··· Dokument
# Test: Bestimmung Precision / Recall mit einem DT
Wir haben bereits diverse Matrizen mit einer SVM getestet und Precision und Recall bestimmt. In diesem Notebook bestimmen wir Precision und Recall bei der Klassifikation mit einem Decision Tree und der Klassifikaitonsmatrix.

#### Test mit Klassifikationsmatrix
* #1: Precision 0.865206402696, Recall 0.849462365591
* #2: Precision 0.85737840066, Recall 0.860215053763


In [2]:
import time
import matplotlib.pyplot as plt
import numpy as np

from imports.matrix_helper import MatrixHelper
from sklearn import tree
from sklearn.metrics import precision_recall_curve

matrix_helper = MatrixHelper()

# Read pickle
feature_matrix = matrix_helper.load_from_parse('data/feature_matrix_sparse_classification.pickle')[0]

# Create own matrices for vulenrable and not vulnerable components
vulnerable, not_vulnerable = matrix_helper.split_vulnerable_notvulnerable(feature_matrix)

# Split into training sets (2/3) and test sets (1/3)
not_vulnerable_training, not_vulnerable_test = matrix_helper.split_training_test(not_vulnerable, 2.0/3)
vulnerable_training, vulnerable_test = matrix_helper.split_training_test(vulnerable, 2.0/3)

# Concatenate vulnerable/not-vulnerable and split into training and target matrices
training_data, training_target = matrix_helper.create_data_target(not_vulnerable_training, vulnerable_training)
test_data, test_target = matrix_helper.create_data_target(not_vulnerable_test, vulnerable_test)
······
··· Rohdaten
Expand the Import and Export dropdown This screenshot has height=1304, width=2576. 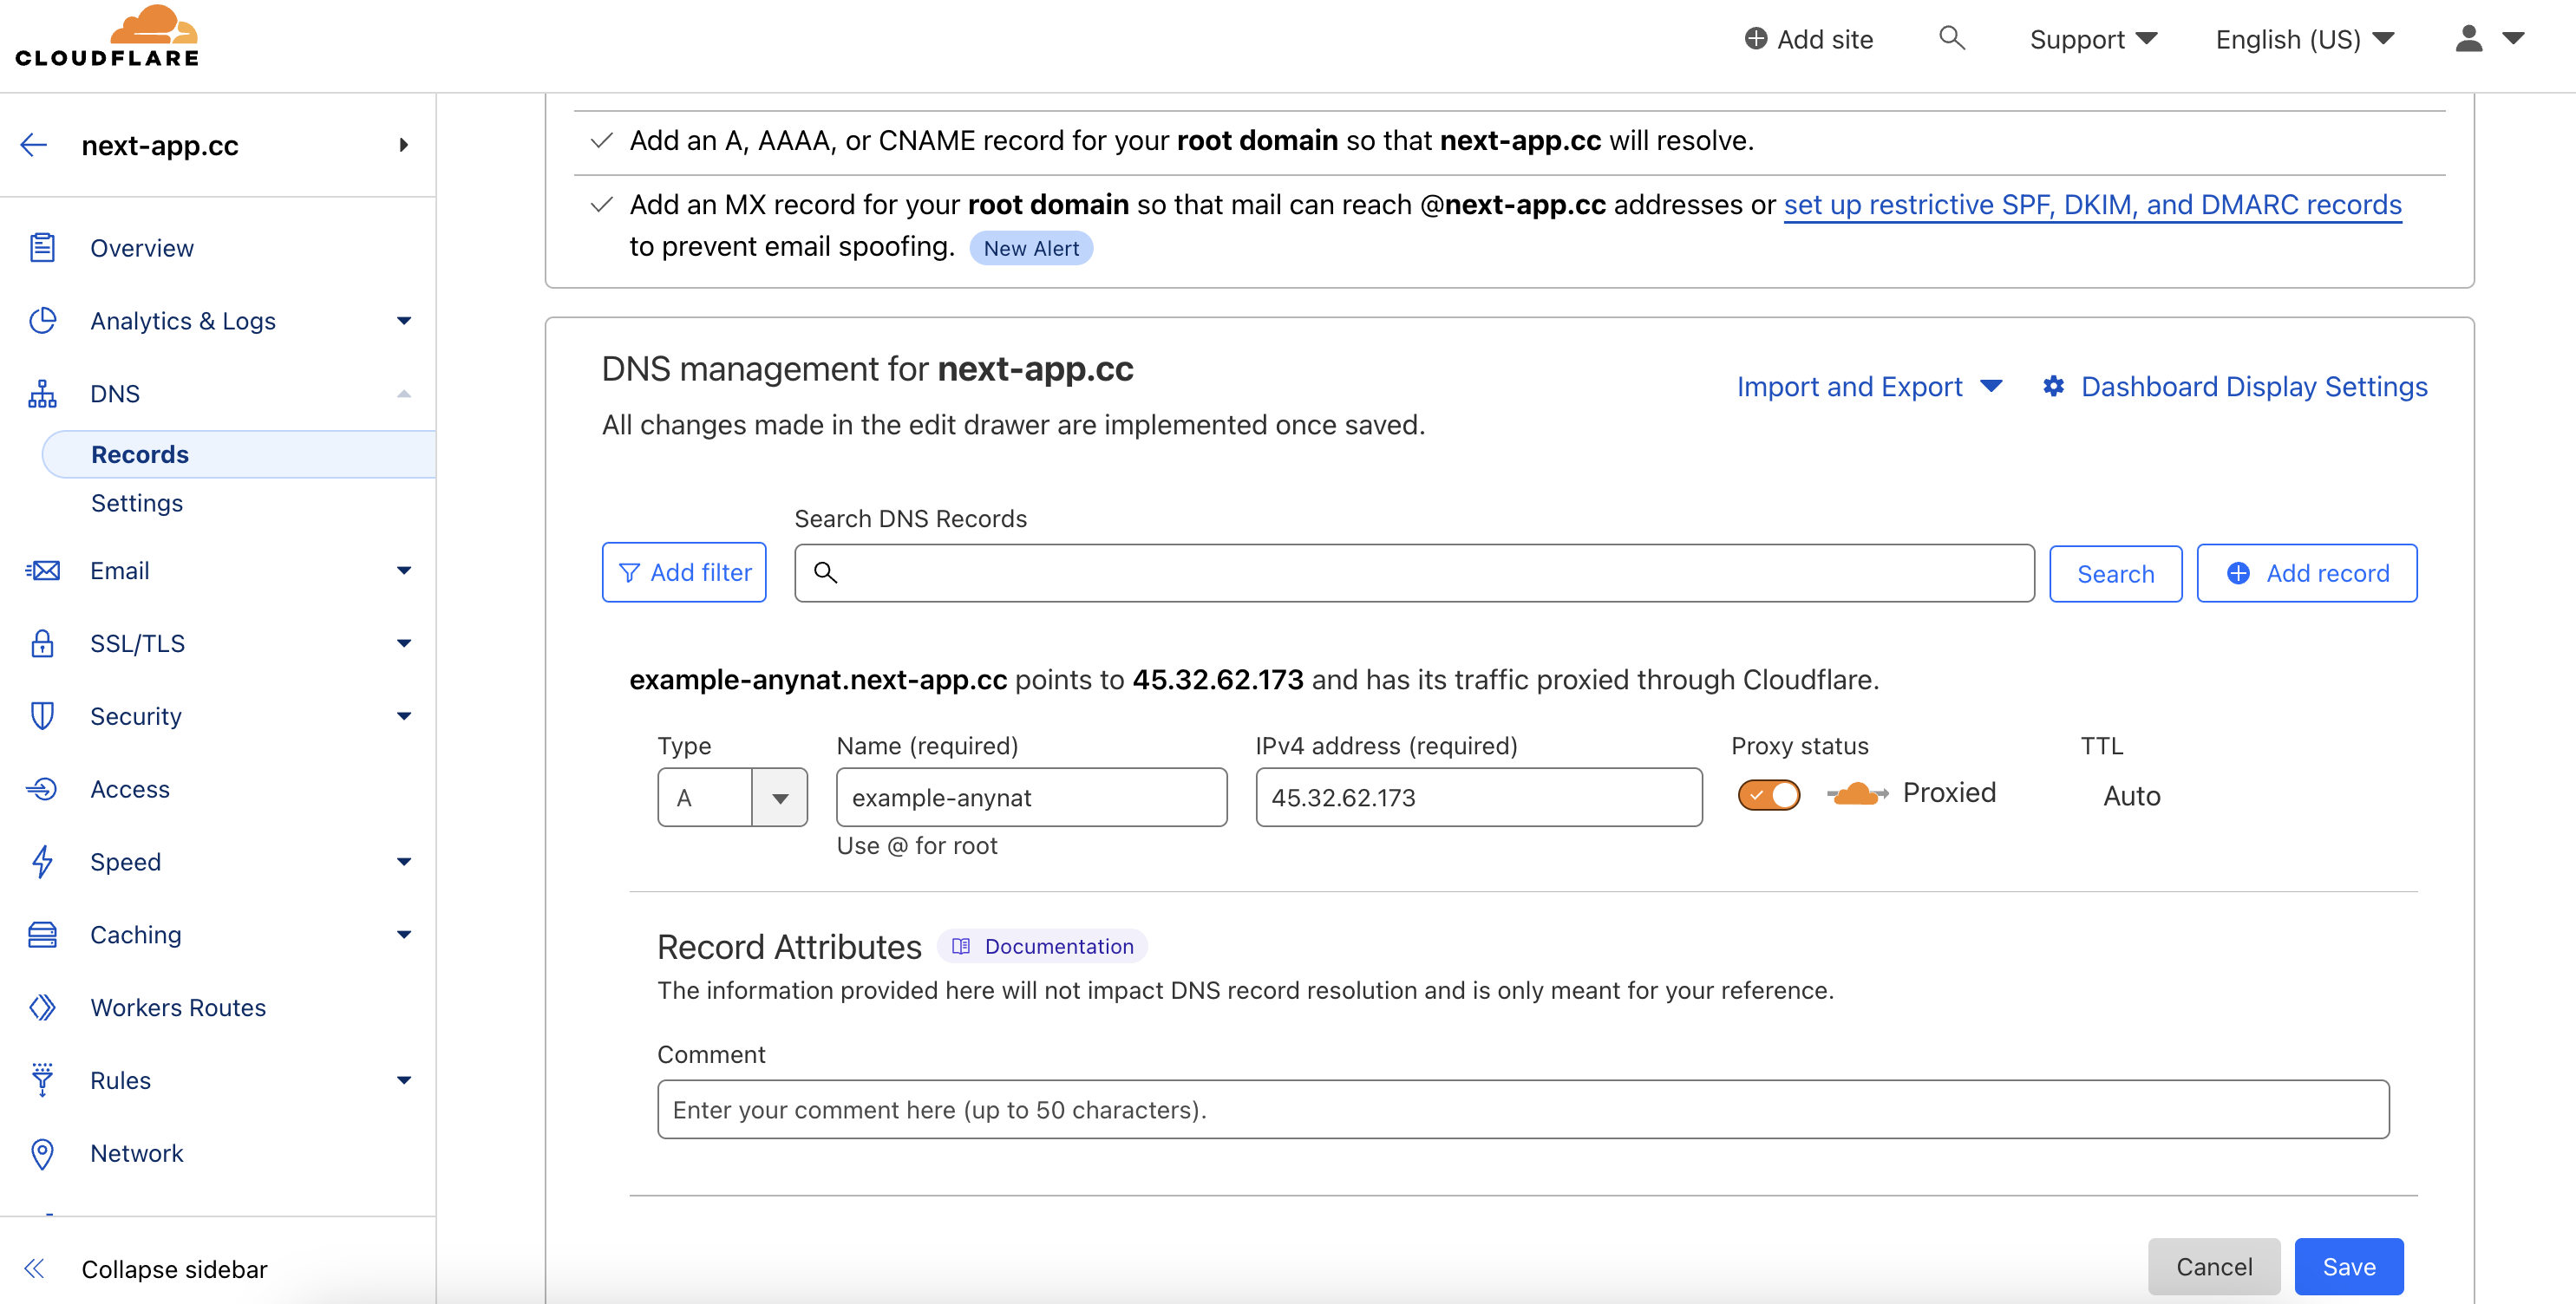[1869, 386]
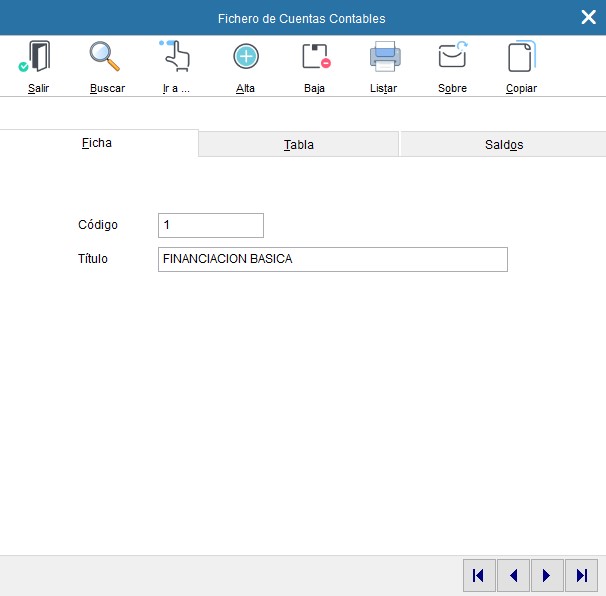
Task: Click the 'Fichero de Cuentas Contables' title bar
Action: coord(301,18)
······
▸ **Aufgaben und Übungen**:
• A. Gib den Absatz aus dem Notebook zu Precision und Recall, der mit „Wir haben bereits diverse Matrizen“ beginnt, in einem kürzeren Satz wieder.
• B. Welcher Anteil der Daten dient im Notebook zu Precision und Recall als Trainingsmenge?
• C. Führe das Notebook zu Precision und Recall mit einem Decision Tree im Anschluss an die letzte gezeigte Zeile fort.
Die Auflistung spielt hierfür keine Rolle.

▸ **Lösungen der Aufgaben**:
• A. Nach früheren SVM-Tests mit verschiedenen Matrizen bestimmt dieses Notebook Precision und Recall für die Klassifikation mit einem Decision Tree und der Klassifikationsmatrix.

• B. Zwei Drittel (2/3) der Daten dienen als Trainingsmenge.

• C.
start = time.time()

# create the DT classifier
clf = tree.DecisionTreeClassifier()

 # Fit classifier to the model
clf.fit(training_data, training_target)

# Predict remaining data
target_prediction = clf.predict(test_data)

# Compute Precision-Recall
precision, recall, thresholds = precision_recall_curve(test_target, target_prediction)

end = time.time()
elapsed = (end - start) / 60

# Print
print("Verwundbare Komponenten im Testset: {0:10.1f}%".format(matrix_helper.get_vulnerable_percentage(test_target)))
print("Verwundbare Komponenten in Vorhersage: {0:10.1f}%".format(matrix_helper.get_vulnerable_percentage(target_prediction)))
print('------------------------------')
print('Precision {}, Recall {}'.format(precision[1], recall[1]))
print('time: {0:10.1f}min'.format(elapsed))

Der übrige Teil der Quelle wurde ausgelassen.